Das SOS-Kinderdorf Berlin hat sich auf den Weg gemacht, ein inklusiver Arbeitgeber für Menschen mit körperlicher, psychischer oder geistiger Behinderung zu werden. 2022 startete die Einrichtung zwei Projekte:
Ein „Leuchtturmprojekt“, in dem Jugendliche und junge Erwachsene für die Ausbildung gewonnen und qualifiziert werden sollen. Und das „Pilotprojekt“, das gezielt pädagogische Fachkräfte mit Behinderung anspricht. Der Ansatz hier: Menschen mit Behinderung bewerben sich auf reguläre Stellen und werden nicht als zusätzliche Ressource ins Team geholt.

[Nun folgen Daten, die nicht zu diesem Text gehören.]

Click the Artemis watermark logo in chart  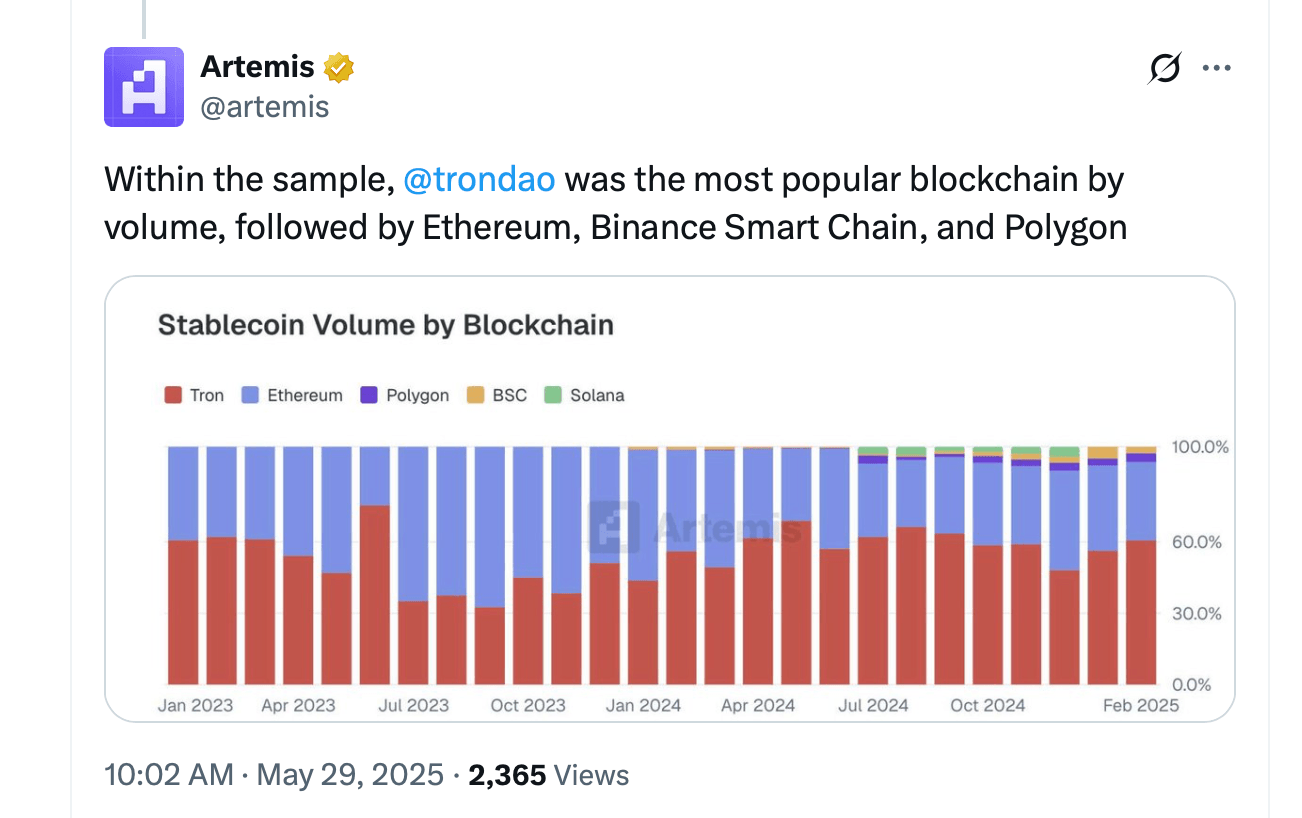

Mit Kirsten Spiewack, ehemalige Einrichtungsleiterin von SOS-Kinderdorf Berlin, sprachen wir über das Pilotprojekt zur Gewinnung pädagogischer Fachkräfte und was der Wandel hin zu einem inklusiven Arbeitgeber für sie bedeutet.
- Von der Idee zum Projekt
- Inklusion vs. Integration
- Ein inklusiverer Arbeitgeber werden: Spielräume nutzen
- Miteinander lernen und sich neu organisieren
- Was bedeutet Inklusion am Arbeitsplatz?
- Grenzen, Chancen und die Rolle der Grundhaltung
Ein inklusiver Arbeitgeber werden – klar geht das!
Das Projekt zur Inklusion pädagogischer Fachkräfte mit Beeinträchtigungen im SOS-Kinderdorf Berlin begann mit einem Anliegen, das eigentlich einen anderen Fokus hatte: der Wiedereingliederung langzeiterkrankter Mitarbeiter*innen. „Wir bemerkten, dass wir einen hohen Anteil von Mitarbeitenden haben, die aufgrund einer schwerwiegenden Erkrankung, oft psychischer Natur, wie Burnout oder Depression, den Wiedereinstieg in den Arbeitsalltag nicht schafften“, erinnert sich Kirsten Spiewack. „Da fragten wir uns: Wie gelingt es uns, diese Menschen wieder zu integrieren? Wir dachten: Das kann doch nicht so schwer sein!“
Der Verlust oft langjähriger Mitarbeitenden einerseits sowie der Wunsch, Menschen mit komplexeren Beeinträchtigungen, wie etwa einer psychischen Erkrankung, in den Arbeitsprozess zu integrieren, brachte das Team zu einer weiterführenden Idee: Warum in der Personalgewinnung im pädagogischen Bereich nicht gleich gezielt Menschen mit Behinderung ansprechen?